The AOA House of Delegates recently approved a resolution that calls for the association’s Department of Public Affairs to research the ethics of physician-assisted death, also known as physician-assisted suicide and physician aid in dying.
After considering the current literature and state laws concerning physician-assisted death, the department will discuss whether AOA policy should be changed and will report its findings to the 2018 AOA House of Delegates.
Current AOA policy on physician-assisted death states that the association opposes laws that legalize individual physician participation. It also urges the osteopathic medical profession to provide patients with information on alternatives. This policy was originally passed in 1997 and reaffirmed this year.

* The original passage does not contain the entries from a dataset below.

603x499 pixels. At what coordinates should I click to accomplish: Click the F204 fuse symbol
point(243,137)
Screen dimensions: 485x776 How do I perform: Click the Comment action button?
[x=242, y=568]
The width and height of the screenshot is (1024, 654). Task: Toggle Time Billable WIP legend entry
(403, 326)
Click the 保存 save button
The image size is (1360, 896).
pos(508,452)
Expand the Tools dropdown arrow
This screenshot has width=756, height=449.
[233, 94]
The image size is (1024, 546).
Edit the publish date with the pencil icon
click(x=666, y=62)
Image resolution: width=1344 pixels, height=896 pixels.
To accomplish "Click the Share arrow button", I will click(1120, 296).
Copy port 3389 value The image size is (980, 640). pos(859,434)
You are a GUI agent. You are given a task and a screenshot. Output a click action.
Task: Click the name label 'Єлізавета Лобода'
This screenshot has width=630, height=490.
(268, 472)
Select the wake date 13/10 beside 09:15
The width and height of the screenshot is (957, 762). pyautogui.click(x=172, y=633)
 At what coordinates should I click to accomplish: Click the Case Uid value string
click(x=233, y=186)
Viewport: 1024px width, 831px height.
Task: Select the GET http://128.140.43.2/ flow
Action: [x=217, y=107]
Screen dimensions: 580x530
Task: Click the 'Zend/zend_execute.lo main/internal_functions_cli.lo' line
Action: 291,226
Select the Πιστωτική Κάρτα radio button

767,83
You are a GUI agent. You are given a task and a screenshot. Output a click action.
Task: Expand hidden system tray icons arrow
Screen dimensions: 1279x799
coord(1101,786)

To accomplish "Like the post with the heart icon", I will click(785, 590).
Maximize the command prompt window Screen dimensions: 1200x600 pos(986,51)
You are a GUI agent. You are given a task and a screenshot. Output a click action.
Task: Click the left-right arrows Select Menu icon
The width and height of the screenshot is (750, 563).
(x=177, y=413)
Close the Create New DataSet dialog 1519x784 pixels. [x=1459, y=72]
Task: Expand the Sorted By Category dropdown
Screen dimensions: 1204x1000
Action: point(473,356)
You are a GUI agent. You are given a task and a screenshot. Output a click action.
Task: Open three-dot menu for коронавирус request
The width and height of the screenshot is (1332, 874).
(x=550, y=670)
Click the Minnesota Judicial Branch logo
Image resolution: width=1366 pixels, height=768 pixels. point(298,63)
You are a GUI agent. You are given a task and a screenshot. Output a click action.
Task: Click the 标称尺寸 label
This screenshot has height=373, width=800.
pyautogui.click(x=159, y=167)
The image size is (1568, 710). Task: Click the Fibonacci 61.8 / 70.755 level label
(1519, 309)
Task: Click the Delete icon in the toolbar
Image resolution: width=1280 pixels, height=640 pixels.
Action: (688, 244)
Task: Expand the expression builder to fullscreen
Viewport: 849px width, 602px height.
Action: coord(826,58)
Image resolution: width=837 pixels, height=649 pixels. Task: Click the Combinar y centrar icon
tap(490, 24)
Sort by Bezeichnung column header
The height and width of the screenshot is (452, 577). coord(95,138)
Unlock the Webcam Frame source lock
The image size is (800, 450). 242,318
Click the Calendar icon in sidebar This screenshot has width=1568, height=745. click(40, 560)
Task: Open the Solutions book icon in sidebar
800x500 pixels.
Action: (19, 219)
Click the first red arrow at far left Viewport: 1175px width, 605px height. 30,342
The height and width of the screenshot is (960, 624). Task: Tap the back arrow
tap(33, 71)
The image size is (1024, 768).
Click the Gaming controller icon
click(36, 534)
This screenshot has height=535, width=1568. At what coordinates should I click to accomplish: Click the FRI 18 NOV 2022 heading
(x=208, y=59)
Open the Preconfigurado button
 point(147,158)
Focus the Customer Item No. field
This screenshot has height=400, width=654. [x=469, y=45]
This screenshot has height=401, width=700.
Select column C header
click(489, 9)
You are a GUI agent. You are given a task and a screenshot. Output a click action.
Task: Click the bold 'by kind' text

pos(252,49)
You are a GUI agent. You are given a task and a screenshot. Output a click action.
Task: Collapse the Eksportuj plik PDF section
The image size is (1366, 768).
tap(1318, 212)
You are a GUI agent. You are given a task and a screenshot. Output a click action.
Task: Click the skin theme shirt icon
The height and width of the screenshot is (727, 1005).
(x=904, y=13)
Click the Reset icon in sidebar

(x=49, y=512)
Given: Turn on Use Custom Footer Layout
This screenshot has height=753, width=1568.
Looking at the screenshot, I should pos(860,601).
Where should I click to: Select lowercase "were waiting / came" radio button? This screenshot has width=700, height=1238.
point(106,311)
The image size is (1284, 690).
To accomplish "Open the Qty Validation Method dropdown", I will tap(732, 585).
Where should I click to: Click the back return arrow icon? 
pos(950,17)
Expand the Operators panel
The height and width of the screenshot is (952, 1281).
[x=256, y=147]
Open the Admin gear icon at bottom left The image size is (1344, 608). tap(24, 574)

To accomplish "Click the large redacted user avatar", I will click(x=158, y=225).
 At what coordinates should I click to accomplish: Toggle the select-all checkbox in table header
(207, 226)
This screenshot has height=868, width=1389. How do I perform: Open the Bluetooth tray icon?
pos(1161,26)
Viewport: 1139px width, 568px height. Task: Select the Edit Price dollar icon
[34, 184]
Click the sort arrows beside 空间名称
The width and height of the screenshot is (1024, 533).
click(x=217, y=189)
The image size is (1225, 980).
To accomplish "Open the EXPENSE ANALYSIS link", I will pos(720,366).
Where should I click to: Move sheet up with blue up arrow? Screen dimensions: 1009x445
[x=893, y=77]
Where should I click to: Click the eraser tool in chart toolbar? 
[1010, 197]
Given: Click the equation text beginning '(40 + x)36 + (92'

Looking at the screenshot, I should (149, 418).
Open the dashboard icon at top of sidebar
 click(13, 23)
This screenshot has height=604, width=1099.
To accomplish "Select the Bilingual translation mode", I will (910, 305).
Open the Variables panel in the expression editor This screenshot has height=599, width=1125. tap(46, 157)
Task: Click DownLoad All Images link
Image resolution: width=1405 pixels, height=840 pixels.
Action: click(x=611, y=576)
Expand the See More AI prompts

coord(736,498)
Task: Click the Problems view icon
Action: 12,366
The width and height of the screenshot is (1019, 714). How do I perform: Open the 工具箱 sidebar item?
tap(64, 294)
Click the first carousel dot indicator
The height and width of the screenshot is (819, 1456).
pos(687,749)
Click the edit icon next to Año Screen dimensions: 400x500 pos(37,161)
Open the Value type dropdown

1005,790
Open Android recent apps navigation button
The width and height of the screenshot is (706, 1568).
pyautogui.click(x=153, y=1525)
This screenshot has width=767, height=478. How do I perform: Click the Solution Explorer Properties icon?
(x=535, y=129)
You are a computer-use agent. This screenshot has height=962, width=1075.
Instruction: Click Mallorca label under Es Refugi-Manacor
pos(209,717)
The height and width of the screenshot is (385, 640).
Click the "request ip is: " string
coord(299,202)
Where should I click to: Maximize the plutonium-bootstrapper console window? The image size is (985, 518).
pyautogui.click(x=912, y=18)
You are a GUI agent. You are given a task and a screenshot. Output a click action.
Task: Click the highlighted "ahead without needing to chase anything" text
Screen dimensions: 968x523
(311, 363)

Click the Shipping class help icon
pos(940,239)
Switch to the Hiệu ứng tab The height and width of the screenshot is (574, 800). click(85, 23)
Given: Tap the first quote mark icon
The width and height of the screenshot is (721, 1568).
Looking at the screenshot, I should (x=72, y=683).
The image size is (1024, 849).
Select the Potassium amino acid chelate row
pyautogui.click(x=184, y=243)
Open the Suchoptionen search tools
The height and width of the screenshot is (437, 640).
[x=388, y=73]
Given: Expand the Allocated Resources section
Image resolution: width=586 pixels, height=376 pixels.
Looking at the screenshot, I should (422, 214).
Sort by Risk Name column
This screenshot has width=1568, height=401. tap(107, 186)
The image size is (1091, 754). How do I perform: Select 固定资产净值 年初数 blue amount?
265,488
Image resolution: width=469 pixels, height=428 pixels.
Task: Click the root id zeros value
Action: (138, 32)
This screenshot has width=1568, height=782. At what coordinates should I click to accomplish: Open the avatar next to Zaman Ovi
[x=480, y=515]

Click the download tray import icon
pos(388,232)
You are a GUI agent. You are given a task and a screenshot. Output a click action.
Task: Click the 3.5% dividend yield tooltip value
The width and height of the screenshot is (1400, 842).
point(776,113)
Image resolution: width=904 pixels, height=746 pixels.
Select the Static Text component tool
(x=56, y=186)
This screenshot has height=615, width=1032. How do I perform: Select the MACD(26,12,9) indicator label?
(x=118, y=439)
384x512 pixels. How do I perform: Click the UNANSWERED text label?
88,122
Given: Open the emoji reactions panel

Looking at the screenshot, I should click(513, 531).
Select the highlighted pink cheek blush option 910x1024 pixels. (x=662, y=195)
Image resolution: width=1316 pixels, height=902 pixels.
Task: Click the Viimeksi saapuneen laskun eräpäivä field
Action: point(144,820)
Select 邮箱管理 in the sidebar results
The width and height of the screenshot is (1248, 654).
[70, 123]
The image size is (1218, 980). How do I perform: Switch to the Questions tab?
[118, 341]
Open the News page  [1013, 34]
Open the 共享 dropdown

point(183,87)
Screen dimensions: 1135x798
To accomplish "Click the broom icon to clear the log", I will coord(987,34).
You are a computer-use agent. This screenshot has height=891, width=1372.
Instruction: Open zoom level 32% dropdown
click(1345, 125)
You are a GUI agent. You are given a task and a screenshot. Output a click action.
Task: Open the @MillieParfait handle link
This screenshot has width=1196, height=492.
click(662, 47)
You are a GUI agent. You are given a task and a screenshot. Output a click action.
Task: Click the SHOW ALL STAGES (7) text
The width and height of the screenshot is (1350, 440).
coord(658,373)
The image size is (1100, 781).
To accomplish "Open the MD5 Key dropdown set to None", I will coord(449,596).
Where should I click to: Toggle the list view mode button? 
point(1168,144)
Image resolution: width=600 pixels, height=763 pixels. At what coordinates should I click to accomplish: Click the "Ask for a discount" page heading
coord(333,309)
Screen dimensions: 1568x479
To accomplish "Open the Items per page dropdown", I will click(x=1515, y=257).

In 2014, physician-assisted death captured the national news spotlight when Brittany Maynard, a 29-year-old woman with terminal brain cancer, moved from California to Oregon to lawfully pursue a prescription for medication that would end her life. Maynard explained her decision publicly via news reports and a video that received nearly 12 million views on YouTube.
Physician-assisted death is now legal in six states (Washington, California, Oregon, Montana, Colorado and Vermont) and the District of Columbia. An additional 30 state legislatures will consider legalizing physician-assisted death this year, according to Death with Dignity. Policy regarding physician-assisted death has rapidly shifted in recent years: California and Colorado legalized it last year, while DC legalized it this year.